In class, we saw that $o = [1,1,\ldots,1,1]$ is an eigenvector of $M^T$ with eigenvalue $\lambda = 1$ for any Markov matrix $M$.
(a) If $x_k$ is an eigenvector of $M$ ($M x_k = \lambda_k x_k$) for any other eigenvalue $\lambda_k \ne 1$ of $M$, show that we must have $o^T x_k = 0$: it must be orthogonal to $o$. (Hint: use $o^T = o^T M$.)
(b) Check your result from (a) numerically for the Markov matrix from problem 1.
(c) If we expand an arbitrary $x$ in an eigenvector basis $x = c_1 x_1 + \cdots + c_m x_m$, letting $x_m$ be a steady-state eigenvector ($\lambda_m = 1$) and supposing all of the other eigenvalues are $\ne 1$, show that $o^T x$ gives us a simple formula for $c_m$. (We derived the same formula in a different way in class.)

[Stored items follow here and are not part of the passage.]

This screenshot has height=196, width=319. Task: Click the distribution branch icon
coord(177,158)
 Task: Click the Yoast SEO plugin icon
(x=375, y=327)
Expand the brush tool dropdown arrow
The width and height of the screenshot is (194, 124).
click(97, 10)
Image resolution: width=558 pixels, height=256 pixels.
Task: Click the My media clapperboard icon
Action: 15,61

(Based on Strang, section 6.2, problem 9.)
Suppose we form a sequence of numbers $g_0,g_1,g_2,g_3$ by the rule
$$ g_{k+2} = (1-w) g_{k+1} + w g_k $$for some scalar $w$. If $0 < w < 1$, then $g_{k+2}$ could be thought of as a weighted average of the previous two values in the sequence. For example, for $w = 0.5$ (equal weights) this produces the sequence $$ g_0,g_1,g_2,g_3,\ldots = 0, 1, \frac{1}{2}, \frac{3}{4}, \frac{5}{8}, \frac{11}{16}, \frac{21}{32}, \frac{43}{64}, \frac{85}{128}, \frac{171}{256}, \frac{341}{512}, \frac{683}{1024}, \frac{1365}{2048}, \frac{2731}{4096}, \frac{5461}{8192}, \frac{10923}{16384}, \frac{21845}{32768}, \ldots $$
(a) If we define $x_k = \begin{pmatrix} g_{k+1} \\ g_k \end{pmatrix}$, then write the rule for the sequence in matrix form: $x_{k+1} = A x_k$. What is $A$?
(b) Find the eigenvalues and eigenvectors of A (your answers should be a function of $w$). Check your answers with the λ, X = eig(A)
function in Julia for $w=0.1$.
(c) What happens to the eigenvalues and eigenvectors as $w$ gets closer and closer to $-1$? Is there a still a basis of eigenvectors and a diagonalization of $A$ for $w=-1$?
(d) For $0 < w < 1$, the eigenvalues immediately tell which of these three possibilities occurs: the sequence diverges, decays, or goes to a nonzero constant as $n\to\infty$? Does this behavior depend on the starting vector $x_0$?
(e) Find the limit as $n\to\infty$ of $A^n$ (for $0 < w < 1$) from the diagonalization of $A$. (Your answer should be a function of $w$. Google the formula for the inverse of a $2\times 2$ matrix if you need it.)
(f) For $w=0.5$, if $g_0 = 0$ and $g_1 = 1$, i.e. $x_0 = \begin{pmatrix} 1 \\ 0 \end{pmatrix}$, then show that the sequence approaches 2/3.